УСЛОВИЕ ЗАДАЧИ 1
Выпишите из приведённого отрывка участок от «Восприимчивость Пушкина, согласно» до «силе и энергичности.» включительно.
УСЛОВИЕ ЗАДАЧИ 2
Ответьте кратко на вопросы по приведённому отрывку.
(a) Что, по словам Терца, таилось в столь повышенной восприимчивости?
(b) Какими двумя словами в цитате из Терца описано, как Пушкин видел вещи?
(c) Что господствует в таком взгляде?

ПРИВЕДЁННЫЙ ОТРЫВОК
######
Итак, Терц пишет: “В столь
повышенной восприимчивости
таилось что-то вампирическое.
Потому-то пушкинский образ так
лоснится вечной молодостью, свежей
кровью, крепким румянцем, потому-то
с неслыханной силой явлено в нем
настоящее время: вся полнота бытия
вместилась в момент переливания
крови встречных жертв в порожнюю
тару того, кто, в сущности, никем не
является, ничего не помнит, не
любит, а лишь, наливаясь, твердит
мгновению: “Ты прекрасно!” (ты
полно крови, остановись!)”.
Восприимчивость Пушкина, согласно
Терцу, в его безразмерности, в
возможности понять все и всех.
“Пушкин был достаточно пуст, чтобы
видеть вещи, как есть…благосклонно
и равнодушно”. И опять, такой
взгляд не может быть назван просто
внимательным, это какой-то
сверхвнимательный взгляд,
“слишком” объективный. В таком
взгляде господствует настоящее во
всей его силе и энергичности.
Удивление Терца вызывает как раз
возможность в одном человеке, в
одном авторе сочетать
внимательность и понимание таких
разнородных вещей, как война,
женщины, отечество, вино и т.д.
######
ИСХОДНЫЙ МАТЕРИАЛ

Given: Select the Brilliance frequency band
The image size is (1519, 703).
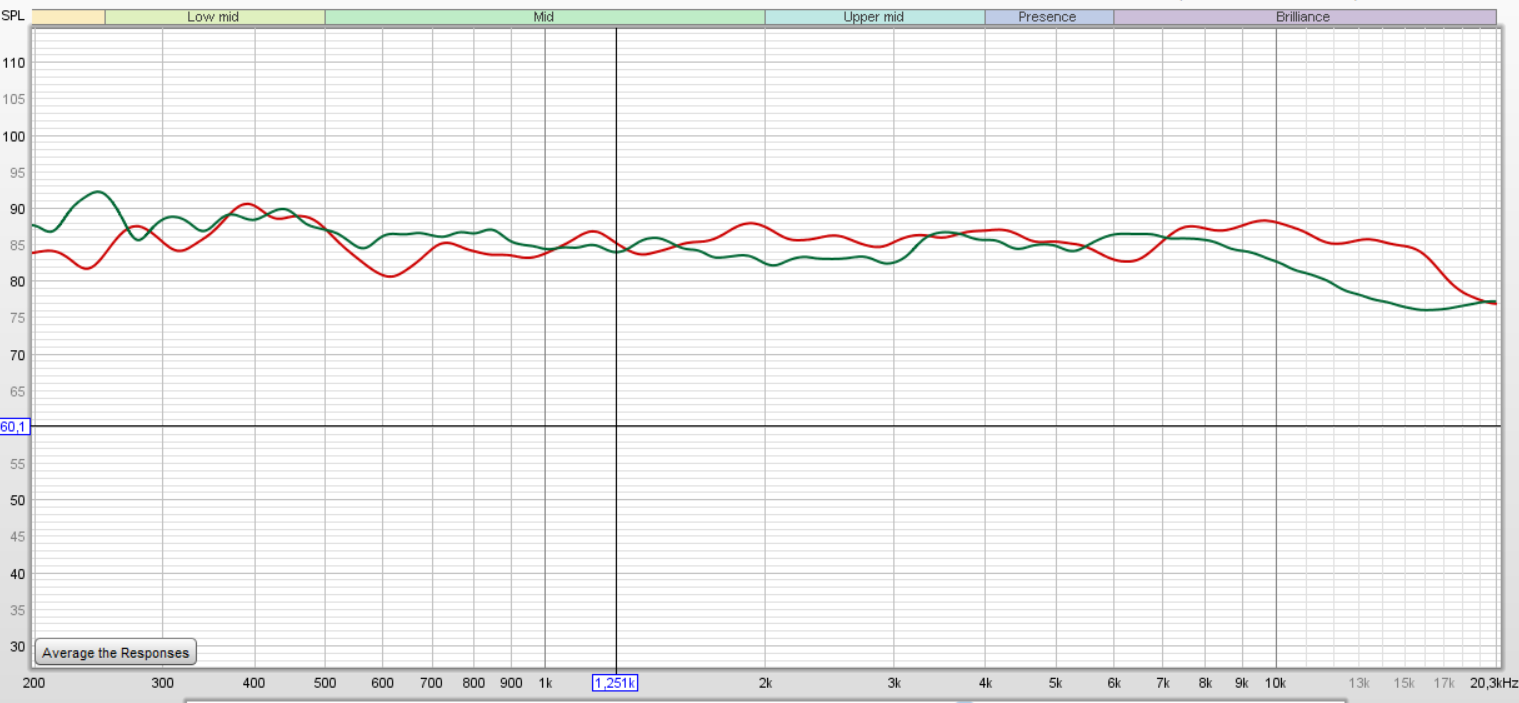Looking at the screenshot, I should [x=1303, y=17].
######
РЕШЕНИЕ ЗАДАЧИ 1
Восприимчивость Пушкина, согласно
Терцу, в его безразмерности, в
возможности понять все и всех.
“Пушкин был достаточно пуст, чтобы
видеть вещи, как есть…благосклонно
и равнодушно”. И опять, такой
взгляд не может быть назван просто
внимательным, это какой-то
сверхвнимательный взгляд,
“слишком” объективный. В таком
взгляде господствует настоящее во
всей его силе и энергичности.

РЕШЕНИЕ ЗАДАЧИ 2
(a) Что-то вампирическое.
(b) Благосклонно и равнодушно.
(c) Настоящее во всей его силе и энергичности.